## EXTRACT
--- START ---
Here’s how a 29-year-old new mom survived and recovered from a stroke.
Strokes can occur suddenly, at any time. If you or a loved one has a stroke, a blood vessel in the brain is blocked or has burst, which can cause brain damage or death within minutes. You have to act fast. And while it’s true that older people have a higher risk for stroke, a stroke can happen to anyone at any age — even a 29-year-old new mom.
Teamwork quickly guides you to the right care
Two weeks after giving birth to her second child, 29-year-old Sonia Bains was running a high fever, losing coordination and having seizures. Her family drove her to the nearby Kaiser Permanente South San Francisco Medical Center emergency room. Immediately, the Primary Stroke Care team of doctors decided she needed our advanced, specialty stroke care in Redwood City.
--- END ---
## DATA EXTRACT
--- START ---
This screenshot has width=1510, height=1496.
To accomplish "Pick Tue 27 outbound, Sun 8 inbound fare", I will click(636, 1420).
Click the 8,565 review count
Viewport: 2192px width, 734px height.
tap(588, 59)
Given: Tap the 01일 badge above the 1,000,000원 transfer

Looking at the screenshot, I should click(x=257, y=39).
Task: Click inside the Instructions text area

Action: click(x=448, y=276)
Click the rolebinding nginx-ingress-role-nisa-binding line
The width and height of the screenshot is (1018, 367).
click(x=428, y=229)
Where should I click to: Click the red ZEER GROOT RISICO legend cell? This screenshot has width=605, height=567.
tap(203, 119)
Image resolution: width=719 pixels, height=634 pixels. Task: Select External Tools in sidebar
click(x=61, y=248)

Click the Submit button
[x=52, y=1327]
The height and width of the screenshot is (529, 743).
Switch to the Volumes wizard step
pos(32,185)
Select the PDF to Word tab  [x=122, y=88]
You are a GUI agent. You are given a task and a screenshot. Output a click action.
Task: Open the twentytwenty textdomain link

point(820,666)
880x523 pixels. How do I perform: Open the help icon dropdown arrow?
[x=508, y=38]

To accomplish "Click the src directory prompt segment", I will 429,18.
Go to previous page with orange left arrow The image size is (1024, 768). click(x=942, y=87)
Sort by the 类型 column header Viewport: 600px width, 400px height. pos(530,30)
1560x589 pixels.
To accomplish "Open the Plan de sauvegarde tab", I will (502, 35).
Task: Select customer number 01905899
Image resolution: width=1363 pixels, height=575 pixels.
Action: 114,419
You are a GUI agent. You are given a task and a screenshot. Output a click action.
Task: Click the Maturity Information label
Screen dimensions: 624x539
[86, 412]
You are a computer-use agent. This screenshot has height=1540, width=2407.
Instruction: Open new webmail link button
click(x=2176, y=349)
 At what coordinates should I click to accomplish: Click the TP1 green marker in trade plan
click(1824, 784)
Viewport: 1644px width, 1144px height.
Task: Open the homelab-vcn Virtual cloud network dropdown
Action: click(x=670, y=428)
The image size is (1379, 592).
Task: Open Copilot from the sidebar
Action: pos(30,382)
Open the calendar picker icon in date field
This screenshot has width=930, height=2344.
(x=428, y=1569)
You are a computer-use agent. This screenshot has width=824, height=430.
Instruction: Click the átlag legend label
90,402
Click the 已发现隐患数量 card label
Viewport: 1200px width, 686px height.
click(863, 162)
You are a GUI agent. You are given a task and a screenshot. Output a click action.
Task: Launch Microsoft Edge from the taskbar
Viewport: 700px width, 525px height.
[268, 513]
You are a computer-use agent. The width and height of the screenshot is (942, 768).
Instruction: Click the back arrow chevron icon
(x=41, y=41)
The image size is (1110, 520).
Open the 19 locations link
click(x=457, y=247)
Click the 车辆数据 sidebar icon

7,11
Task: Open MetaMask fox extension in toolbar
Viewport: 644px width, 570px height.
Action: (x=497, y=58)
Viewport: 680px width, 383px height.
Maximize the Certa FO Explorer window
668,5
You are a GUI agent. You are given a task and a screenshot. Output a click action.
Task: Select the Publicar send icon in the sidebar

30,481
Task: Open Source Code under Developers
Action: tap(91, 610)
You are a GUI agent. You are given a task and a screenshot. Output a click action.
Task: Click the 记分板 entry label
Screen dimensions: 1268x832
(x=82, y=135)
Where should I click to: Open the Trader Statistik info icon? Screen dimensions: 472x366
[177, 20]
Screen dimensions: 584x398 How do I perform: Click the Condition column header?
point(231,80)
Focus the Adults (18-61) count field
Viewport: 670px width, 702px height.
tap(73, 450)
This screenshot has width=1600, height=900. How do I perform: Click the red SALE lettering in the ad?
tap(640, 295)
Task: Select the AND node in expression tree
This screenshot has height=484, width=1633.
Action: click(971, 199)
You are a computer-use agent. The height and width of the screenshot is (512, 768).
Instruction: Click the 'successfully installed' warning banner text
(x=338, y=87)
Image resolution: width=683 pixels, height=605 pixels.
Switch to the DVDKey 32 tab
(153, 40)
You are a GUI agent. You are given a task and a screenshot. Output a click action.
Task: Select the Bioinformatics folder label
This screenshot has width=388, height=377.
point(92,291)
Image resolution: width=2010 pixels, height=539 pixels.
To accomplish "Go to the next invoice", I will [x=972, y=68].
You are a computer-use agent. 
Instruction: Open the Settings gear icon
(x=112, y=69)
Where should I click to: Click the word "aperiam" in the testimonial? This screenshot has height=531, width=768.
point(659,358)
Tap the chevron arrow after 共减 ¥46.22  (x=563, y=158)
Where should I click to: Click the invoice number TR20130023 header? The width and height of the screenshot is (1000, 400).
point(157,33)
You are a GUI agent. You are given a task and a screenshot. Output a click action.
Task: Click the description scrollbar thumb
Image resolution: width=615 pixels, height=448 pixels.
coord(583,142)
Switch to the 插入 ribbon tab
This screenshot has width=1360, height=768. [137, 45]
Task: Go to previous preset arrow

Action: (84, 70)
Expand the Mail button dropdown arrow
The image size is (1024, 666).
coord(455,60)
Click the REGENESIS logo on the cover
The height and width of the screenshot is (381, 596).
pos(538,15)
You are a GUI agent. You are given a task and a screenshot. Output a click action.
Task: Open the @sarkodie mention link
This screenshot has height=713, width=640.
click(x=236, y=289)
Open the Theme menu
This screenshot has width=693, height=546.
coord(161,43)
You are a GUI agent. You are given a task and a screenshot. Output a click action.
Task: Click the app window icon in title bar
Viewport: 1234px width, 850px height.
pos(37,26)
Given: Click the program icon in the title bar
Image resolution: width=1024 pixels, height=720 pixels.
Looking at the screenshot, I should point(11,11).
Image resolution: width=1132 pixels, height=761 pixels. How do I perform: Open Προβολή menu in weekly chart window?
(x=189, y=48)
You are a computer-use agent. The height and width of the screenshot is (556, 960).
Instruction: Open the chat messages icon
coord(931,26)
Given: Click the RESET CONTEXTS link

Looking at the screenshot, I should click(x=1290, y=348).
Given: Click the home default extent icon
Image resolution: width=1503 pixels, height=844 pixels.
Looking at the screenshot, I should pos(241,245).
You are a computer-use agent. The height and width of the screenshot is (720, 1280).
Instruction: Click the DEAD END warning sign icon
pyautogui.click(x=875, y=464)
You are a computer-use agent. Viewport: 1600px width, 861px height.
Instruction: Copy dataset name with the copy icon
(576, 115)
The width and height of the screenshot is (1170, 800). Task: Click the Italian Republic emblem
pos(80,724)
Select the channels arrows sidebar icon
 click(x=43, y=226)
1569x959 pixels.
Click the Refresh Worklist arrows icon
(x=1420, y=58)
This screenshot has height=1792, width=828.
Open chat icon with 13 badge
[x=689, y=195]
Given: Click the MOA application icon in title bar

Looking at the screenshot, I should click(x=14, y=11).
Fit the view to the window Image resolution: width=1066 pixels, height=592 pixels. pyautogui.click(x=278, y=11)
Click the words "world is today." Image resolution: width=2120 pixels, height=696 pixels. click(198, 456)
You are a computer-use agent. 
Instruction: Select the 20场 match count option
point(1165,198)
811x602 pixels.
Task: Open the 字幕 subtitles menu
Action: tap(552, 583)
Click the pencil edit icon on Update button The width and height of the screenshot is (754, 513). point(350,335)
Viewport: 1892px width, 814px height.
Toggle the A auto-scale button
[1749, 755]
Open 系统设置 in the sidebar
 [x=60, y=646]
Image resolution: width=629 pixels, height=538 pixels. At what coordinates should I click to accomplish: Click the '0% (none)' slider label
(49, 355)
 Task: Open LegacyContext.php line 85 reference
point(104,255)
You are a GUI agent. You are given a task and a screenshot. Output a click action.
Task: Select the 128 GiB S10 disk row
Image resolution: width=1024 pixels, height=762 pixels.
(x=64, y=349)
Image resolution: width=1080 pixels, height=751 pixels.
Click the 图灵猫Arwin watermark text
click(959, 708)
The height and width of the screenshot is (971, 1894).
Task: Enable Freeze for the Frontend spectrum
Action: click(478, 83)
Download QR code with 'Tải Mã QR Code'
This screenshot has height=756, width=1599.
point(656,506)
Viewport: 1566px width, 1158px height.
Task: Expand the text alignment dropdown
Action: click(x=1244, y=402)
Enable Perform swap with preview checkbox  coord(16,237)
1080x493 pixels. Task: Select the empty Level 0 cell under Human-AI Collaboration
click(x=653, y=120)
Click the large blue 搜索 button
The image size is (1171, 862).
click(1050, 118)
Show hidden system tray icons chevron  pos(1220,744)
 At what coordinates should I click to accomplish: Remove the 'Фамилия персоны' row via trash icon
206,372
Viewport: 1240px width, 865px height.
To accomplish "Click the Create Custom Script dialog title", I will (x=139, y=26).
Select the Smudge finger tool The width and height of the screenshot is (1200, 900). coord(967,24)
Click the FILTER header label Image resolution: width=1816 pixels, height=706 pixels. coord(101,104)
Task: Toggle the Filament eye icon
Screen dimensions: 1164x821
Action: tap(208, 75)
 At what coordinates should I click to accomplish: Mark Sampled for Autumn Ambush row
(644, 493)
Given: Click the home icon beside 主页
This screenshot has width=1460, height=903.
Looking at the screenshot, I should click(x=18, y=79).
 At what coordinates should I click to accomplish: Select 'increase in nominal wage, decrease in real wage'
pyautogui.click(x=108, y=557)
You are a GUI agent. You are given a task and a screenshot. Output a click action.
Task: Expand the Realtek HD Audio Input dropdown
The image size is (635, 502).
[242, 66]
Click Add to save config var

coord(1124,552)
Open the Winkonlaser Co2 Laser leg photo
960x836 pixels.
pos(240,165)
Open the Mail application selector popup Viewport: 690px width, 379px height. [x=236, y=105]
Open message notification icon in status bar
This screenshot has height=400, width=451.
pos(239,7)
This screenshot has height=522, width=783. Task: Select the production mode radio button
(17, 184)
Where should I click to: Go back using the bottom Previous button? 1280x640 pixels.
--- END ---
## TASK INSTRUCTIONS
(a) Return the passage of the stroke article from "Here’s how a" up to and including "in Redwood City.".
(b) According to the stroke article, to which emergency room did Sonia Bains's family drive her?

## ANSWERS PROVIDED
(a)
Here’s how a 29-year-old new mom survived and recovered from a stroke.
Strokes can occur suddenly, at any time. If you or a loved one has a stroke, a blood vessel in the brain is blocked or has burst, which can cause brain damage or death within minutes. You have to act fast. And while it’s true that older people have a higher risk for stroke, a stroke can happen to anyone at any age — even a 29-year-old new mom.
Teamwork quickly guides you to the right care
Two weeks after giving birth to her second child, 29-year-old Sonia Bains was running a high fever, losing coordination and having seizures. Her family drove her to the nearby Kaiser Permanente South San Francisco Medical Center emergency room. Immediately, the Primary Stroke Care team of doctors decided she needed our advanced, specialty stroke care in Redwood City.

(b) The Kaiser Permanente South San Francisco Medical Center emergency room.